(Beginning of PROVIDED DATA)

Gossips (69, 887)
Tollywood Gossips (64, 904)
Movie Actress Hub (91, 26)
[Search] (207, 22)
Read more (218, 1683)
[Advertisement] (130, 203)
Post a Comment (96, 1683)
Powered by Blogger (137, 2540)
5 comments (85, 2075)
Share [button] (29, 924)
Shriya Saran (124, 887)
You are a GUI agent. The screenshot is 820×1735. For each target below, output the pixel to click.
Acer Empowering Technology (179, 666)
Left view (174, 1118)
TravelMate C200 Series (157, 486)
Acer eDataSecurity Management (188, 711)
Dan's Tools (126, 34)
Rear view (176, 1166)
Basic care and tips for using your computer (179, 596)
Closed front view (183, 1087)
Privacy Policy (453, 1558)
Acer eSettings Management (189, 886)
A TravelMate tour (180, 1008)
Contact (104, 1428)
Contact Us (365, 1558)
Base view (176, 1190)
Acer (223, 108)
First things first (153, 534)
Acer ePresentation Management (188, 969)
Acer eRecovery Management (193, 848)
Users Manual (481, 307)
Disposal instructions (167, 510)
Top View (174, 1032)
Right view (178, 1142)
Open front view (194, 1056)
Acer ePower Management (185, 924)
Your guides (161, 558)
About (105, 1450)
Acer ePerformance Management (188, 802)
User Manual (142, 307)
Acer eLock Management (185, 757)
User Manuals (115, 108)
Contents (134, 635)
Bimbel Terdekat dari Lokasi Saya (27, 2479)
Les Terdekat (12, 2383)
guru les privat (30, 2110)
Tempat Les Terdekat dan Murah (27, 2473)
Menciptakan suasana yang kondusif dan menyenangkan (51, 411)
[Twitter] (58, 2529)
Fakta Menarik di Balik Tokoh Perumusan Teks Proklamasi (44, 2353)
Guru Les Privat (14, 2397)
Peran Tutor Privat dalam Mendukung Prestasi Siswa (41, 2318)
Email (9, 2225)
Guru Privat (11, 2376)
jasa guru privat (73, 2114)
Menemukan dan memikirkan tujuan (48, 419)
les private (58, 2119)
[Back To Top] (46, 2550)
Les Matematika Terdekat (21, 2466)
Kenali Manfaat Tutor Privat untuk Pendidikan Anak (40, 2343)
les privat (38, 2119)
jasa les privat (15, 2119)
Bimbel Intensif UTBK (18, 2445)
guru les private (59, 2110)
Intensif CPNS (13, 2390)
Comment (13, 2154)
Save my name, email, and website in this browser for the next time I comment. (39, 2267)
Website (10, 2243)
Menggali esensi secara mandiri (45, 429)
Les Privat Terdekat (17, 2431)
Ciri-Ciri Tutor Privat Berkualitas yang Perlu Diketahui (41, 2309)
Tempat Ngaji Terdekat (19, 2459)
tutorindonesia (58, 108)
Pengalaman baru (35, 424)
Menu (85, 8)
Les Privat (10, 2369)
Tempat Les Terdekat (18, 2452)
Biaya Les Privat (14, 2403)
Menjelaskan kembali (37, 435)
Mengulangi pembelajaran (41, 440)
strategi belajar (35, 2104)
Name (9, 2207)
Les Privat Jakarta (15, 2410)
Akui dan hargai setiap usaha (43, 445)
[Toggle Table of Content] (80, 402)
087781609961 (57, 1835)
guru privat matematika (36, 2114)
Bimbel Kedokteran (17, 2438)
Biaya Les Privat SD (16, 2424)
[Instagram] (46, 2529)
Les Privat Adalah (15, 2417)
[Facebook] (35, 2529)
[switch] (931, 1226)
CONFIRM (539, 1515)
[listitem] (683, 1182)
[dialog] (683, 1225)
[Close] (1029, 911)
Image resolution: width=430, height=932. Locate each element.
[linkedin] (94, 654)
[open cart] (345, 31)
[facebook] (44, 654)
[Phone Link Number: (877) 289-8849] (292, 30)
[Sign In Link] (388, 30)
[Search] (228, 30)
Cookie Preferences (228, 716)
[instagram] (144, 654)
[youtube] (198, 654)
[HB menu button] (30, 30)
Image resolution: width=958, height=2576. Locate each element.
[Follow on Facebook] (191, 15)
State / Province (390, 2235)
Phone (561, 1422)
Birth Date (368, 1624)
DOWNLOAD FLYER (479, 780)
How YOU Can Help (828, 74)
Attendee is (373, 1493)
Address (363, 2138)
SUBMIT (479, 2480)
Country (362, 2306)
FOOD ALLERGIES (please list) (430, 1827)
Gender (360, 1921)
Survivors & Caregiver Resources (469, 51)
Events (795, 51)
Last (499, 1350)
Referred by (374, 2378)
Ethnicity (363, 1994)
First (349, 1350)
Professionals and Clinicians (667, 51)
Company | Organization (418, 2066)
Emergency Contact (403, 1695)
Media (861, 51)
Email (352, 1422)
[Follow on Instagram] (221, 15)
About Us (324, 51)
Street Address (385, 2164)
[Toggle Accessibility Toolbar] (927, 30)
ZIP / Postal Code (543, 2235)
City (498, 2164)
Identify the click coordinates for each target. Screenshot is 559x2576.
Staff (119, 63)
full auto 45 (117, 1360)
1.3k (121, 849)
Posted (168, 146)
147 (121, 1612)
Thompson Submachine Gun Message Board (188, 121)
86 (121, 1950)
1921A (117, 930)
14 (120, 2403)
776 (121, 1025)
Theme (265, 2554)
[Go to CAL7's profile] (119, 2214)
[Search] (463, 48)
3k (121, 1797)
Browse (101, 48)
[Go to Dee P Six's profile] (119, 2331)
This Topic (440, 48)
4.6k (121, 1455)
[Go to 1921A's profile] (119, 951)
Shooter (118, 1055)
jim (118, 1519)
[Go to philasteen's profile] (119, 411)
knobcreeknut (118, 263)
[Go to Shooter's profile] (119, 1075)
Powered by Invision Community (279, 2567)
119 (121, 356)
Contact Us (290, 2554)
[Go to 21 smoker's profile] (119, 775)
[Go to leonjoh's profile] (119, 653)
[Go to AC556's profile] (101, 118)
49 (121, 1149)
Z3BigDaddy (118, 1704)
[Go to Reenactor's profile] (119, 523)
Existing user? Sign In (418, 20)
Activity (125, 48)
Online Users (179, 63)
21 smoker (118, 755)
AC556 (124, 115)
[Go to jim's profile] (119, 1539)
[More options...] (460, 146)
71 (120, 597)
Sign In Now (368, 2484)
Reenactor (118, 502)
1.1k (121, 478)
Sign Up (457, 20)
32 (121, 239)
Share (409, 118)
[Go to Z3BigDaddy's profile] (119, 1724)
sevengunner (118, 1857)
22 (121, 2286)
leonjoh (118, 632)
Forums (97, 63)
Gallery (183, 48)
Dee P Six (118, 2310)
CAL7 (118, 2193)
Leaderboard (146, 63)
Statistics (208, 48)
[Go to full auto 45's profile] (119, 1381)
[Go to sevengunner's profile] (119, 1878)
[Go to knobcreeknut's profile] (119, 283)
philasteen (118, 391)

(End of PROVIDED DATA)

**TASK DIRECTIONS**. Check each line of the records above for the word "element", count the lines that have it, and give only the count.

**EXERCISE SOLUTION**. 2